Warum wartet man, wenn man doch glaubt, dass EM vorliegt?

von
Gabi

Meine Erfahrung mit der DRV: Mein REHA Antrag war im Juni 2018 und die REHA im August/September 2018. Habe im Januar 2019 vorsorglich der Umdeutung des REHA Antages widersprochen. Im Februar Bescheid, dass eigentlich umgedeutet und Rentenbeginn Juni 2018, aber durch Widerspruch erledigt. Im April 2019 EMR beantragt, im Juni 2019 befristete volle EMR mit Beginn April genehmigt bekommen. Leistungsfall Juni 2018 aber durch verspätete Antragsstellung die neue Zurechnungszeit.

von
Elke

Zitiert von: Gabi
Habe im Januar 2019 vorsorglich der Umdeutung des REHA Antages widersprochen.

Danke. Wie hast Du den Widerspruch begründet?

von
Wunschname

Zitiert von: Elke

Es liegt/lag keine Einschränkung im Dispositionsrecht vor und auch kein Krankengeldbezug. Dafür aber eine unwiderrufliche Freistellung unter Gehaltsbezug.

Sofern der Antrag auf Teilhabe ohne eine Einschränkung durch einen anderen Leistungsträger von Ihnen gestellt worden ist, können Sie selbst bestimmen, ob der Antrag als Rentenantrag berücksichtigt werden soll (Ihr persönliches Dispositionsrecht). Mit Ihrer Erklärung ist der Antrag jedoch ggf. endgültig "verbraucht". Ein neuer Antrag kann jederzeit gestellt werden. Das bereits früher festgestellte Datum des Leistungsfalls verändert sich dadurch nicht. Der Rentenbeginn ist für den später erneut gestellten Antrag ggf. der Beginn des Monats der "verspäteten" neuen Antragstellung. Vereinbaren Sie einen Termin bei einer Auskunfts- und Beratungsstelle der Deutschen Rentenversicherung und lassen Sie sich persönlich beraten.

von
Valzuun

Eine Begründung ist nicht erforderlich.
Förmlich korrekt gilt der Rehaantrag (bei Vorliegen der Voraussetzung) kraft Gesetz als Rentenantrag. Eine zeitliche Begrenzung dafür gibt es nicht. Dieser Rentenantrag kann ohne weiteres zurückgenommen werden, da Ihr Dispositionsrecht ja nicht eingeschränkt ist.

von
Gabi

Zitiert von: Elke
Zitiert von: Gabi
Habe im Januar 2019 vorsorglich der Umdeutung des REHA Antages widersprochen.

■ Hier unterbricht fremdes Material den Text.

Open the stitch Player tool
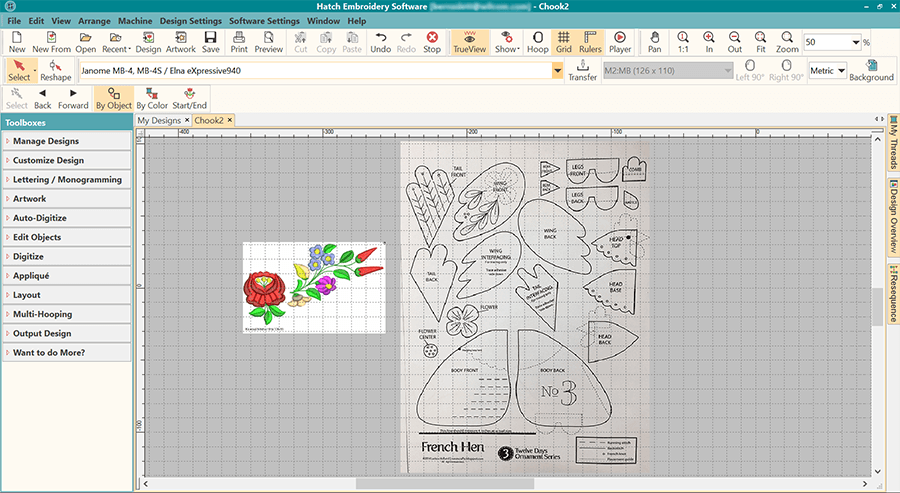Viewport: 900px width, 493px height. (620, 42)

Danke. Wie hast Du den Widerspruch begründet?

Einfach schreiben: Ich widerspreche der Umdeutung meines REHA-Antrages vom ..... in einen Rentenantrag. Begründung nicht nötig!

von
Gabi

Zitiert von: Elke
Zitiert von: Gabi
Habe im Januar 2019 vorsorglich der Umdeutung des REHA Antages widersprochen.

Danke. Wie hast Du den Widerspruch begründet?

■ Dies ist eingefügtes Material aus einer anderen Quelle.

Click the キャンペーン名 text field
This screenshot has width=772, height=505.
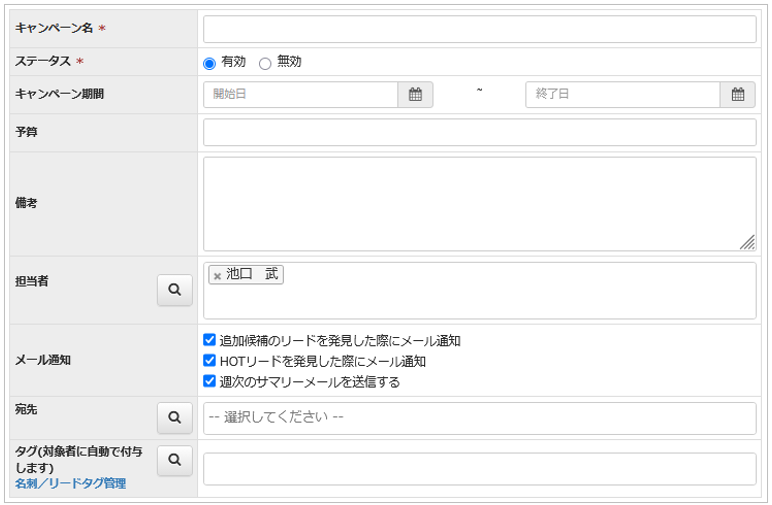[x=479, y=29]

Einfach schreiben: Ich widerspreche der Umdeutung meines REHA-Antrages vom ..... in einen Rentenantrag. Begründung nicht nötig!

von
Elke

Danke.

Experten-Antwort

Hallo Elke,

lag zum Zeitpunkt der Beendigung einer Rehabilitationsmaßnahme ein vermindertes Leistungsvermögen vor, ist der Rehaantrag kraft Gesetzes umzudeuten. Sofern Sie im Dispositionsrecht nicht eingeschränkt sind, können Sie dieser Umdeutung des Rehaantrages widersprechen. Dafür benötigen Sie keine Begründung. Dies ist auch kein Widerspruch im eigentlichen Sinne sondern nur eine Mitteilung, dass Sie mit der Umdeutung nicht einverstanden sind.

von
Elke

Zitiert von: Experte/in
Hallo Elke,

lag zum Zeitpunkt der Beendigung einer Rehabilitationsmaßnahme ein vermindertes Leistungsvermögen vor, ist der Rehaantrag kraft Gesetzes umzudeuten. Sofern Sie im Dispositionsrecht nicht eingeschränkt sind, können Sie dieser Umdeutung des Rehaantrages widersprechen. Dafür benötigen Sie keine Begründung. Dies ist auch kein Widerspruch im eigentlichen Sinne sondern nur eine Mitteilung, dass Sie mit der Umdeutung nicht einverstanden sind.

Hallo,
Kann ich mich dann darauf verlassen dass meinem Wunsch entsprechend keine Umdeutung/Rückdatierung stattfindet? Denn es geht darum welche Rentenberechnung angewandt wird. Nach altem oder neuen Recht.

Denn ich hatte bereits im Anschreiben zum Antrag schon darum gebeten als "Rentenantragsdatum das Datum des Antrags" zu nehmen. Dem ist man aber nicht gefolgt und hat trotzdem das Reha Antragsdatum genommen.

Experten-Antwort

Hallo Elke,

das müssen Sie bitte mit Ihrem zuständigen Rentenversicherungsträger klären. Rufen Sie bitte dort an oder melden Sie sich zur Beratung an.